The Bolivarian Revolution in Venezuela has accomplished comparable figures in some respects, dramatically increasing caloric intake of the population, nearly driving illiteracy out of existence, eliminating extreme poverty, and directing the boon of massive energy reserves to the cause of mass prosperity, not the enrichment of a cartel of greed-soaked oligarchs.

The USSR and the DDR performed many similar feats, and the Soviet Union most notably led the Allies in the destruction of Axis fascism, one of the great feats in modern world history.

Not only has socialism been a boon to the masses, but it has supported anticolonial movements across the Third World and reigned in some of the excesses of capitalism, notably in its Soviet incarnation. Wargen cites various sources in arguing that wages and food security declined, while developing nations fell prey to unilateral sanctions and debt servitude.

A More Convenient Season

Why then do so many people argue for capitalism? Some because they have been comprehensively indoctrinated, but many others because they have a material interest in sustaining it. Maintaining the status quo state of mass exploitation and immiseration so that the one percent and their parasitic Professional Managerial Class (PMC) can enrich themselves.

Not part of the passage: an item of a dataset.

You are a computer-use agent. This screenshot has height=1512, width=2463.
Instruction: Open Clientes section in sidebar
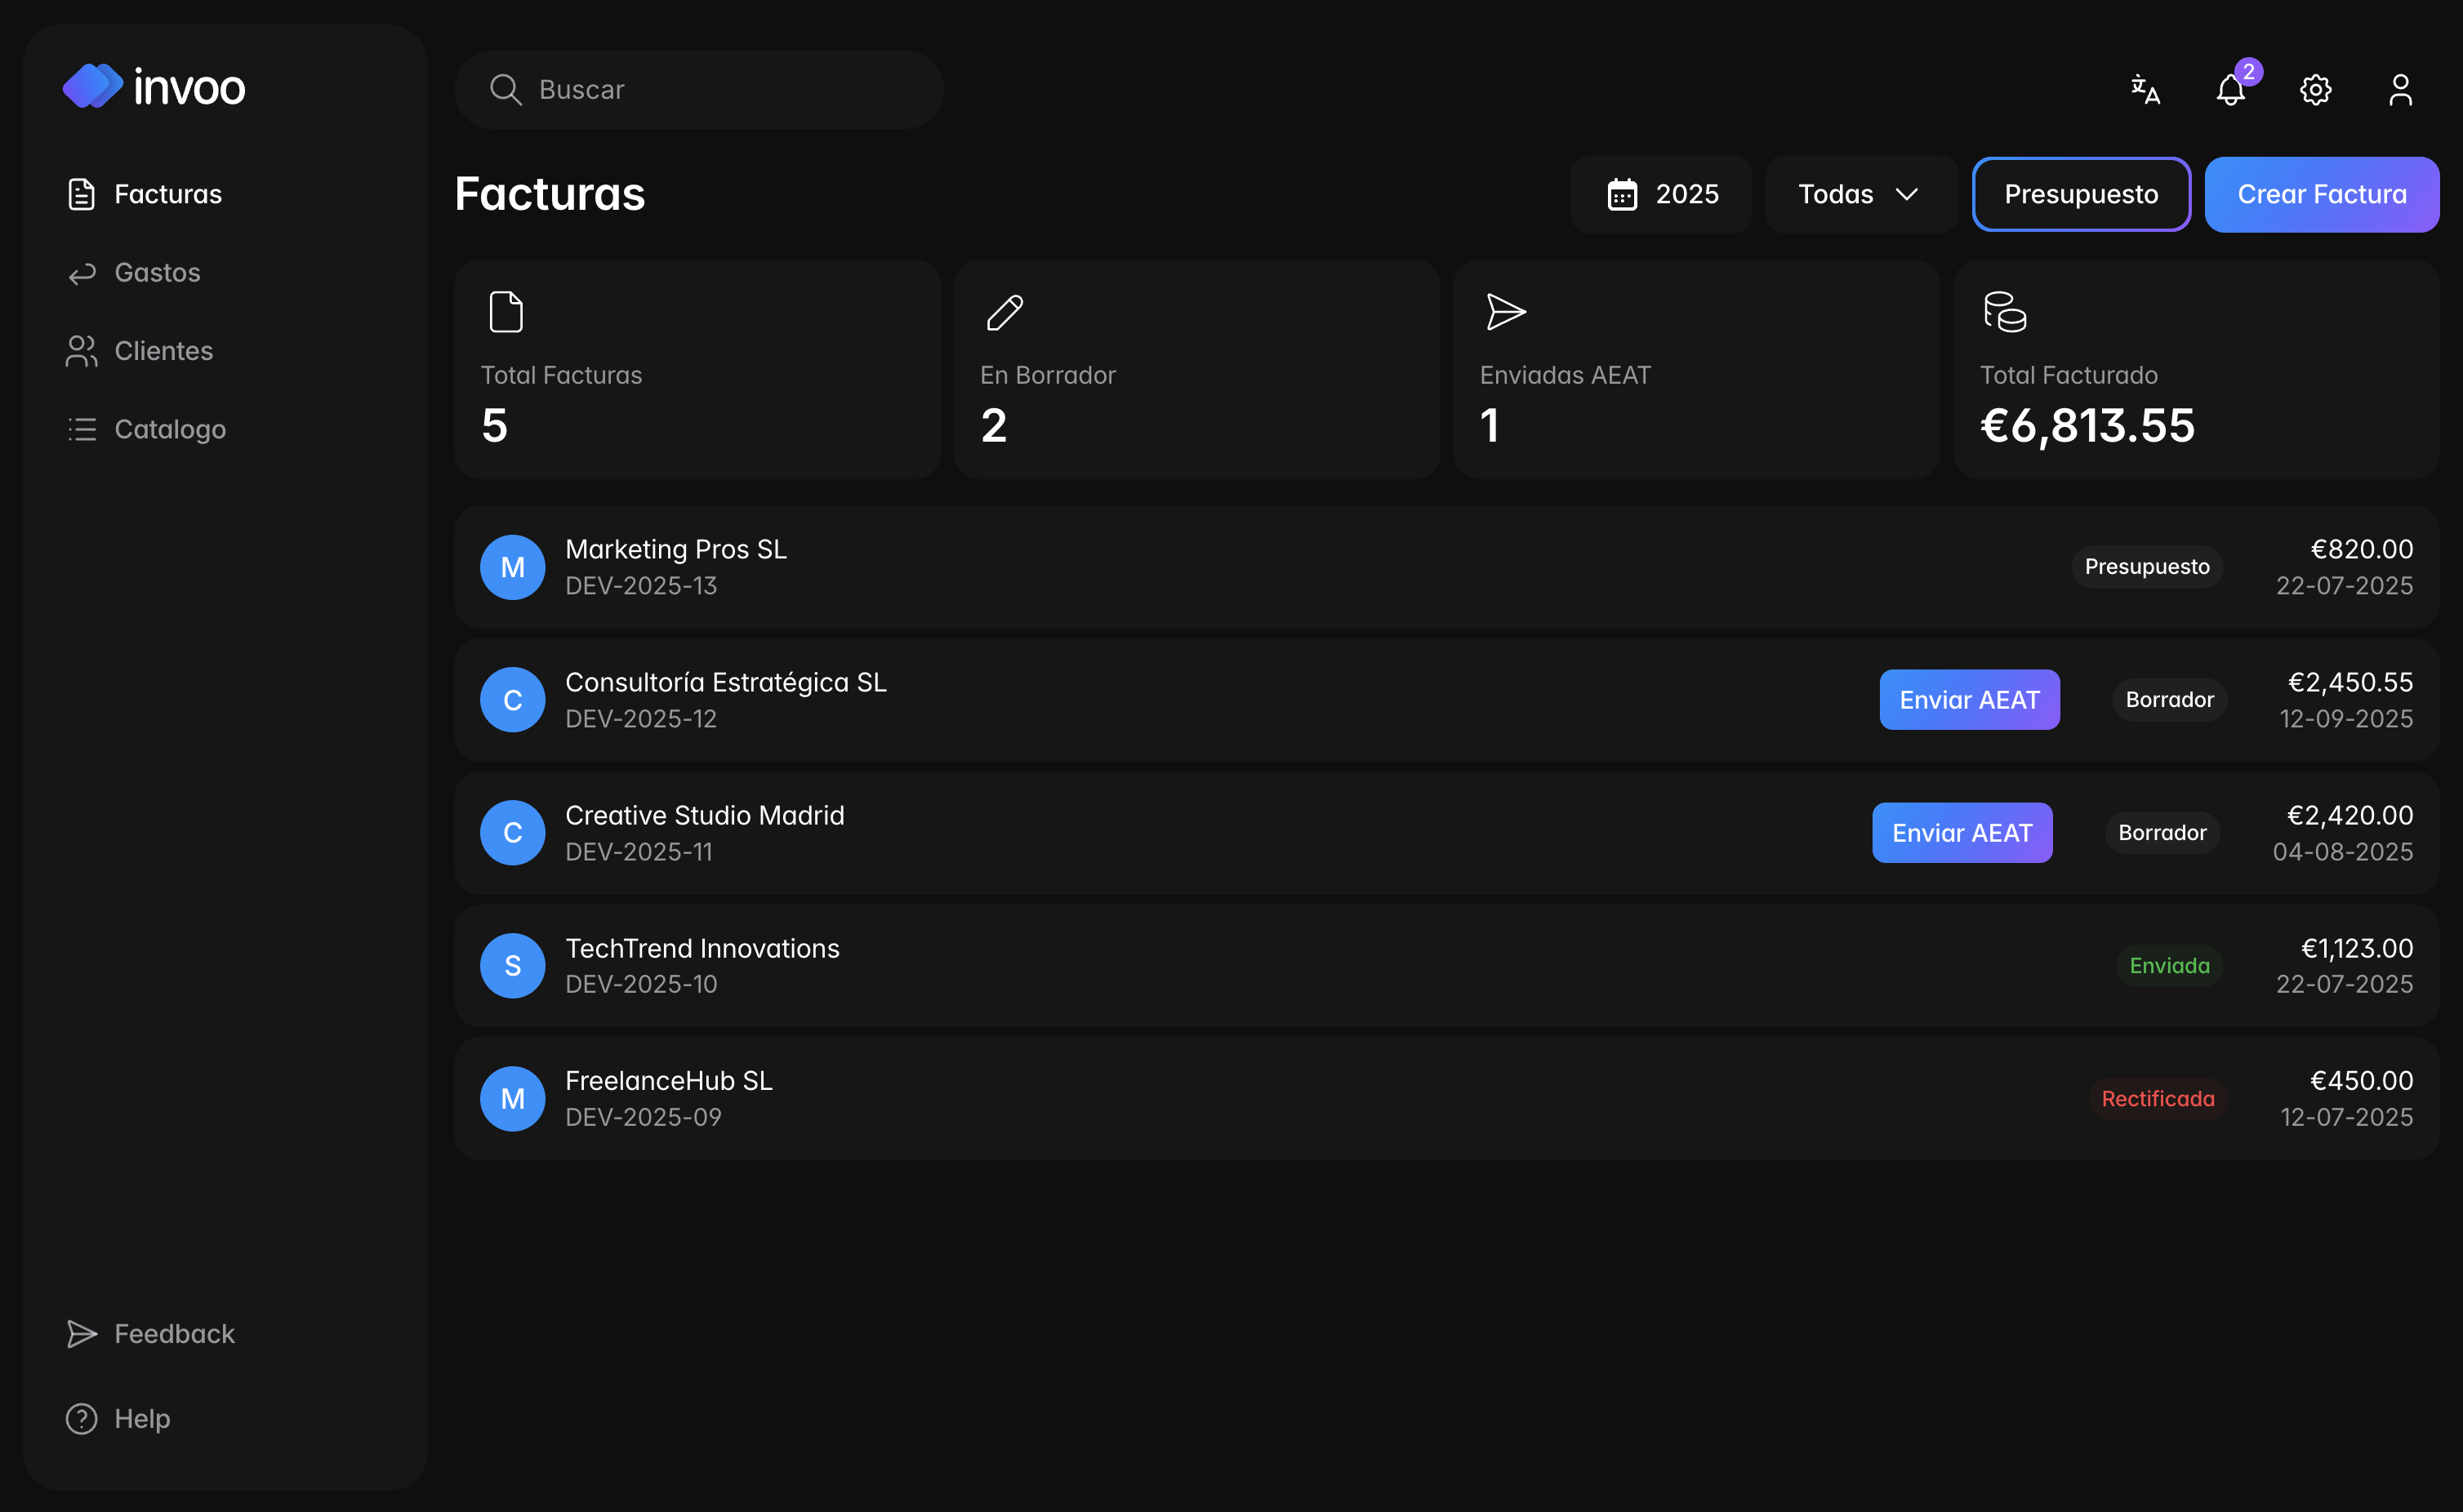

This is the path of liberal Democrats and so-called Democratic Socialists and their ilk. A tiresome pantomime of progress, cosplay revolution, and the rhetoric of the empath, sacrificing the lives and livelihoods of millions abroad for a few token reforms in the imperial core. Neither ethically commendable nor logically sound, it is short-term self-interest while the long-term prospects of the masses flicker into insignificance. Invisible. Intangible. Inapprehensible.

Even one of the excellent articles on poverty linked above closes with a call for, “compassionately lifting the load of poverty and so strengthen the very foundation of our democracy.”

The fantasy that we live in a democracy and that the democracy is ours (as if we all participate, arm in arm, in some grand noble project of human uplift) is ahistorical and pernicious. It is the lie that leads people to vote for the Democratic Party, perhaps slowing the glide path to misery domestically but surely maintaining or accelerating the violence of global imperialism.

This is navel-gazing privilege at its finest. Like Martin Luther King Jr., despaired from a Birmingham jailhouse,

“…the Negro’s great stumbling block in the stride toward freedom is not the White citizens’ “Councilor” or the Ku Klux Klanner, but the white moderate who is more devoted to ‘order’ than to justice; who prefers a negative peace which is the absence of tension to a positive peace which is the presence of justice; who constantly says ‘I agree with you in the goal you seek, but I can’t agree with your methods of direct action’ who paternalistically feels that he can set the timetable for another man’s freedom; who lives by the myth of time and who constantly advises the Negro to wait until a ‘more convenient season.’”

In his illuminating talk, Doctorow also noted that while the neoliberal era actively encouraged imperial monopolies, world communities following the Second World War understood the interdependency of monopoly capitalism and fascism. When Germany and Italy sought to mobilize industry and rapidly rearm, it was imperative to utilize consolidated corporate power to coordinate production in step with state objectives without democratic interference. Monopolies are also excellent at disciplining labor, destroying trade unions, undermining strikes, and so on. In Italy Mussolini dreamed of private monopolies operating in lock step with a public dictatorship.

That knowledge has been set aside thanks to decades of ruling class propaganda and long-term immiseration being blamed on scapegoats, from immigrants to foreign powers. The usual suspects, in other words.

Identity politics has been used as an effective wedge to divide the working class and the unemployed, ensuring no common class struggle emerged to challenge the dictatorship of capital.